For the fourth year in a row, the rates of syphilis, gonorrhea and chlamydia have gone up in the United States with almost 2.3 million cases reported, according to the CDC. Females between the ages of 15 and 24 made up 45 percent of the cases. That number is 200,000 more than the previous record set in 2016.
To put it bluntly, as Jonathan Mermin, director of the CDC's National Center for HIV/AIDS, Viral Hepatitis, STD, and TB Prevention, did in a CDC press release: "We are sliding backward".

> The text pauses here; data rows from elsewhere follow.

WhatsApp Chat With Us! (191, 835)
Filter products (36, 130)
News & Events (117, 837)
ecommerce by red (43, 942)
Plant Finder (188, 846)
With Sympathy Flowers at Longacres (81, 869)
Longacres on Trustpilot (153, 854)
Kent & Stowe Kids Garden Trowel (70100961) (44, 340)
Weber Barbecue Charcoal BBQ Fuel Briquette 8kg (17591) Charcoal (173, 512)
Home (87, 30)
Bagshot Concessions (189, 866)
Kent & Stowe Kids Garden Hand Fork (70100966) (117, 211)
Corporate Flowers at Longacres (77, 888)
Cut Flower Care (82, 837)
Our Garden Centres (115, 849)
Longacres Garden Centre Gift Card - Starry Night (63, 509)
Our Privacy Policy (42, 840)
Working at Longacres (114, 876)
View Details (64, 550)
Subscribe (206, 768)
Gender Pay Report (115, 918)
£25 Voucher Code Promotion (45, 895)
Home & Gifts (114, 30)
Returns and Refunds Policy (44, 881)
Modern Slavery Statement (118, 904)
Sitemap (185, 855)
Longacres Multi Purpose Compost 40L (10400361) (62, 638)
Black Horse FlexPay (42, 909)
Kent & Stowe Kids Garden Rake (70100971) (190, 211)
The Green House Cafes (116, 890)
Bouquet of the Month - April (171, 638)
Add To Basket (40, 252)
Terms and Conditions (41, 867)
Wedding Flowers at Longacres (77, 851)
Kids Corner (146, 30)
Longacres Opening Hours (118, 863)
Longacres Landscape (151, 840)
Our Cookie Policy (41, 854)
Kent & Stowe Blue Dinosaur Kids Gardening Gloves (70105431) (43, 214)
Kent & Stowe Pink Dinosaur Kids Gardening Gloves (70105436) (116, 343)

"It is evident the systems that identify, treat, and ultimately prevent STDs are strained to near-breaking point".
Gonorrhea diagnoses increased 67 percent overall and almost doubled among men.
Health officials have issued stark warnings as data reveals that sexually transmitted infections are soaring in the US.
Primary and secondary syphilis, of which there were 30,644 diagnoses in 2017, represented a 76 percent increase.
All three STDs can be treated with antibiotics, however the CDC noted most cases go undiagnosed and untreated, leading to health problems such as infertility, ectopic pregnancy, stillbirth in infants, and increased HIV risk. Gonorrhea cases alone jumped a shocking 67 percent from the number in 2013, according to the analysis presented at the CDC's 2018 STD Prevention Conference in Washington.
It marks the fourth consecutive year of sharp increases in STDs, the CDC said.
The diseases are soaring among heterosexual men along with pregnant women and their babies, according to the report.
The finding adds concerns that azithromycin-resistant genes in some gonorrhea could crossover into strains of gonorrhea with reduced susceptibility to ceftriaxone - and that a strain of gonorrhea may someday surface that does not respond to ceftriaxone.
The CDC also reported that the threat of untreatable gonorrhea continues in the United States.